LONDON, ENGLAND — Nicolae and Elena Ceausescu scoffed when a Romanian military tribunal sentenced them to death, and even as they faced their executioners they believed that state security police would rescue them at the last minute, their attorney said in a published report yesterday.

Nicu Teodorescu, in an interview printed in the Times newspaper, said he tried to prevent the Christmas Day execution of the Ceausescus by advising them to plead mental instability to charges of corruption, embezzlement and murder.

The dictator told the prosecutor "When this is all over, I'll have you put on trial." We all laughed.

"When I suggested it, Elena in particular said it was an outrageous setup," said Teodorescu, who was hastily-summoned to a military barracks to conduct the Ceausescus' defense. "They felt deeply insulted, unable or unwilling to grasp their only lifeline. They rejected my help after that."

Teodorescu, one of Bucharest's most prominent lawyers, told the Times that Nicolae Ceausescu showed "absolutely nothing but contempt" when the tribunal delivered its verdict of death, telling the prosecutor, "'When this is all over, I'll have you put on trial.' We all laughed."

About 15 minutes after sentencing, soldiers marched the couple out of the barracks and into a yard, he said. The Ceausescus believed that they were being taken to a cell but instead were hastily gunned down by a rabble of soldiers, and not an organized firing squad, he said.

"The first they knew they were about to die was when the bullets hit them."

"The first they knew they were about to die was when the bullets hit them," said Teodorescu, who said he was about 90 feet from the site. "Elena and Nicolae fell head to head. As they fell their bodies spun slightly around and they fell close to each other, about 30 centimeters apart."

His account differed from that of film shown on state-run television, which showed the blood-splattered couple propped up against a wall.

The newspaper said it was possible that the bodies were moved for the benefit of the camera.
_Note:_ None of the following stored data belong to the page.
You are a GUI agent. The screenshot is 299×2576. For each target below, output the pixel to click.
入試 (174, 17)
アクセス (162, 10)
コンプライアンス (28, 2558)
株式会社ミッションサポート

"Ceausescu was convinced all along his Securitate [secret police] would rescue him," Teodorescu was quoted as saying. "I always thought that Elena was the dominant force in the partnership, but I soon came to realize Nicolae was in command. They complemented each other perfectly, like a monster with two heads."

The lawyer said he agreed to defend the Ceausescus because "it seemed an interesting challenge." The tribunal comprised three civilians, five judges and assessors, two prosecutors, two defense lawyers and a cameraman, reported Teodorescu, the only member to give a public account.

"When I saw [them] dead ... it was the most beautiful Christmas in my whole life."

"When I saw [the Ceausescus] dead, as a lawyer I didn't feel anything at all," he said. "But as a citizen, I, like everybody, rejoiced. It was the most beautiful Christmas in my whole life."